-- BEGIN Records --

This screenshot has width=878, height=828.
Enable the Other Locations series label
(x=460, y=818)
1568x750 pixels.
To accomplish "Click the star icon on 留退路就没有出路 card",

-- END Records --

**Task goal**
Give the records again, substituting "bookmark icon" for "star icon" and leaving everything else unchanged.

**Result of the task**
This screenshot has width=878, height=828.
Enable the Other Locations series label
(x=460, y=818)
1568x750 pixels.
To accomplish "Click the bookmark icon on 留退路就没有出路 card",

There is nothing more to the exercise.